• _WHAT TO WORK ON_
As an exercise, transcribe the data below in full and exactly, omitting pictures.

• _MATERIAL PROVIDED_
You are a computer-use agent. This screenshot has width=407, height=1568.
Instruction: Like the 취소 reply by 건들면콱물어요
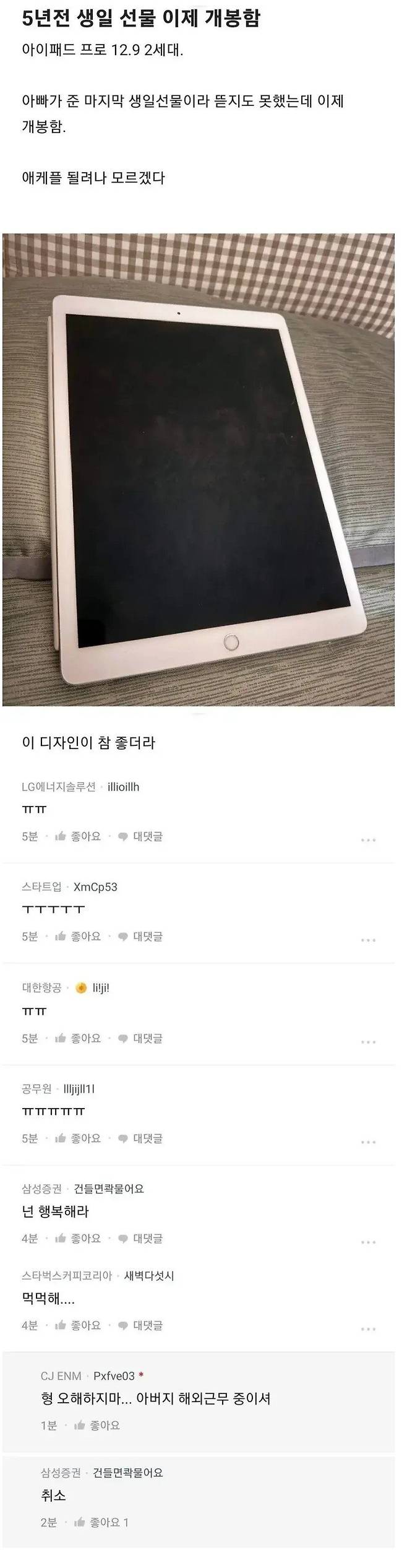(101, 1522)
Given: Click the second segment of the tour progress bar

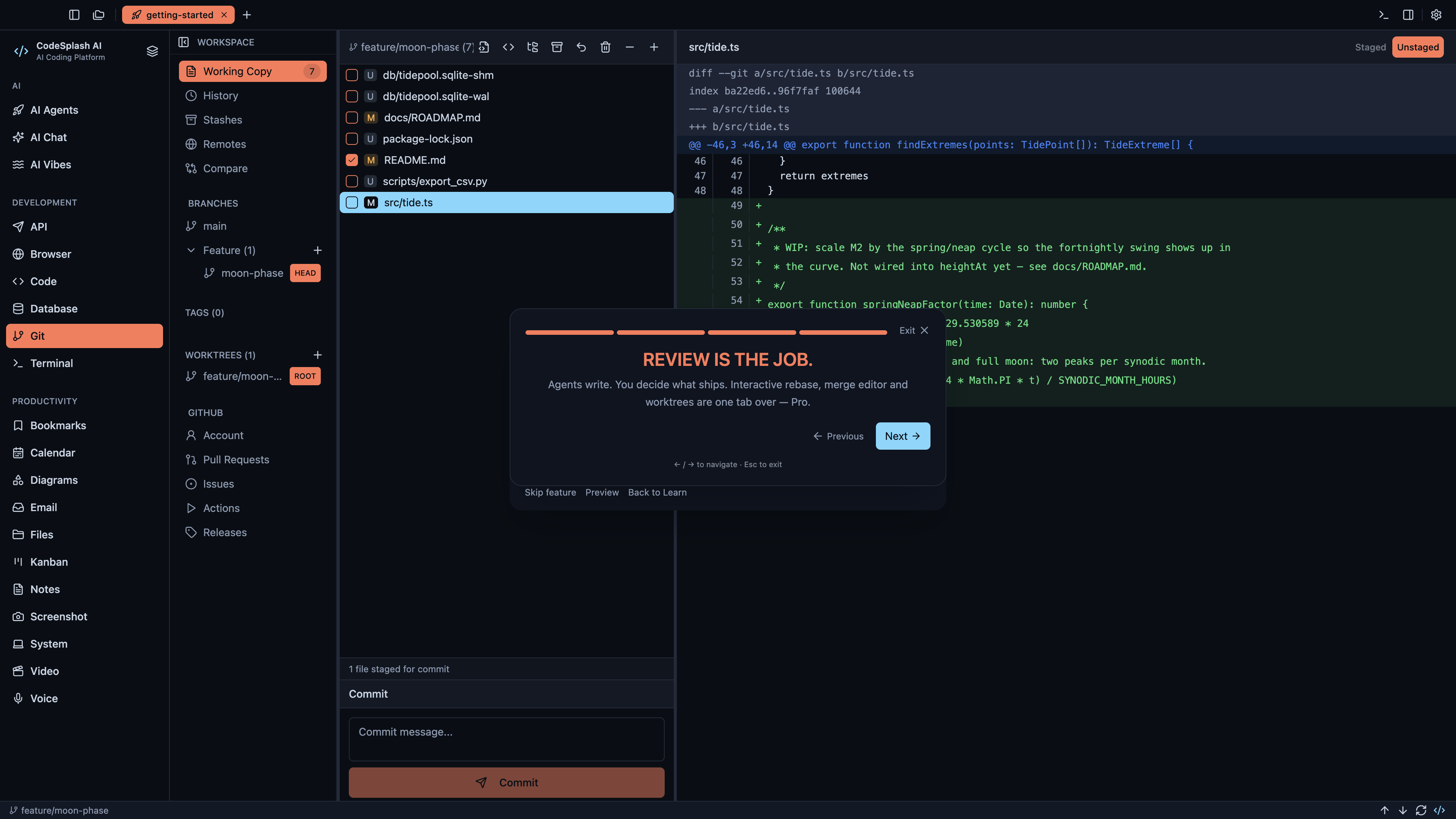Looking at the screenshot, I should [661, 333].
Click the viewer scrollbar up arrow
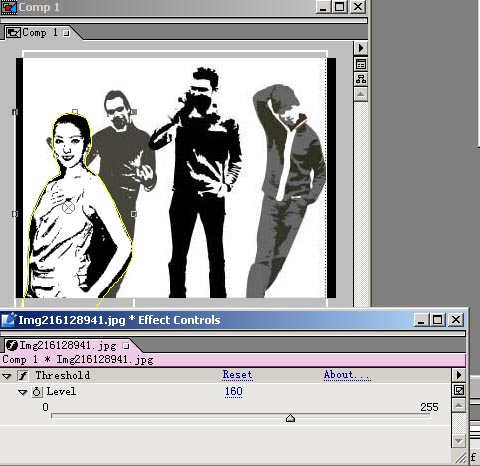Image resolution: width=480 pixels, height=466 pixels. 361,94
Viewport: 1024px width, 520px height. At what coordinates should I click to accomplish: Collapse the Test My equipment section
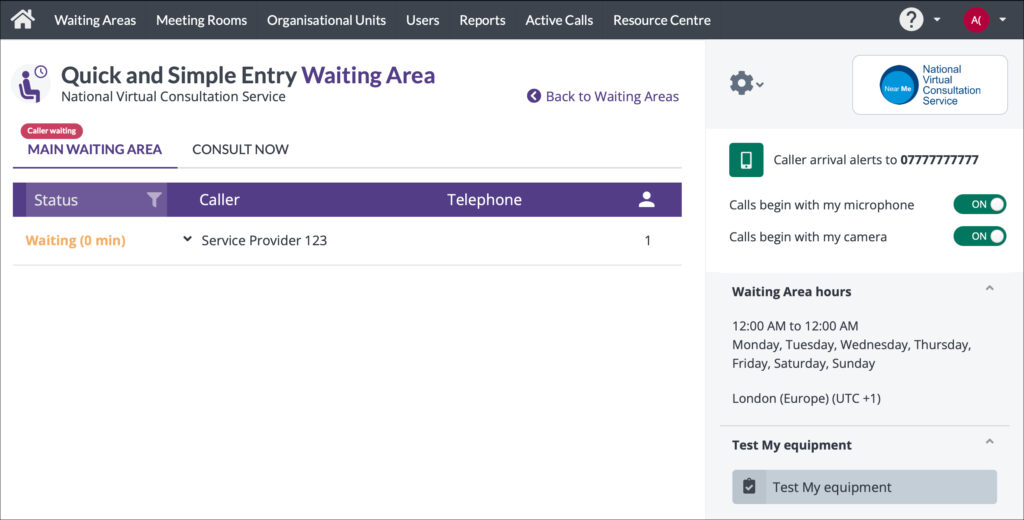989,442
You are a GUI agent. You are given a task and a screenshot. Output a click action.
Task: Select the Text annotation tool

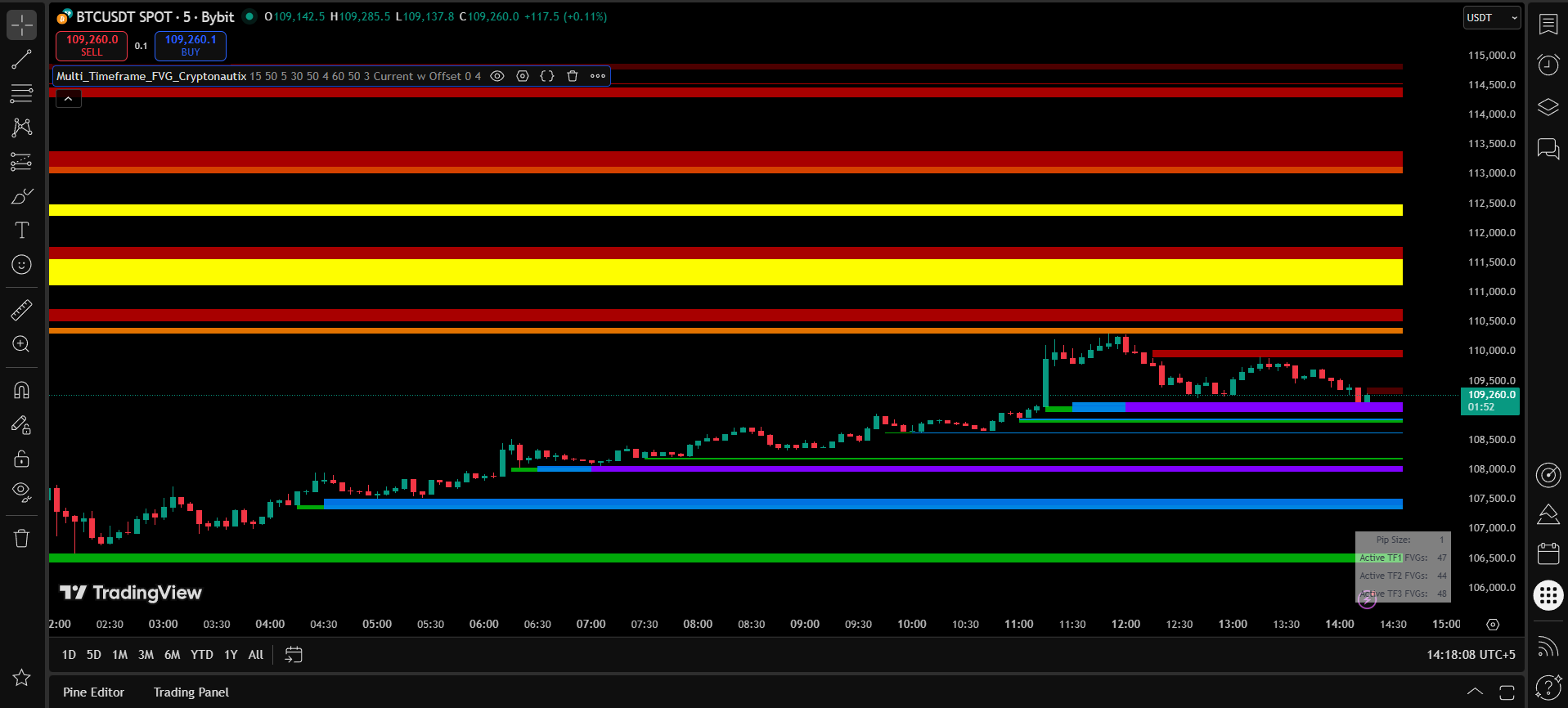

• _ANSWER_
You are a computer-use agent. This screenshot has width=407, height=1568.
Instruction: Like the 취소 reply by 건들면콱물어요
(101, 1522)
Given: Click the second segment of the tour progress bar

Looking at the screenshot, I should [661, 333].
Click the viewer scrollbar up arrow
Image resolution: width=480 pixels, height=466 pixels. 361,94
Viewport: 1024px width, 520px height. At what coordinates should I click to accomplish: Collapse the Test My equipment section
989,442
You are a GUI agent. You are given a task and a screenshot. Output a click action.
Task: Select the Text annotation tool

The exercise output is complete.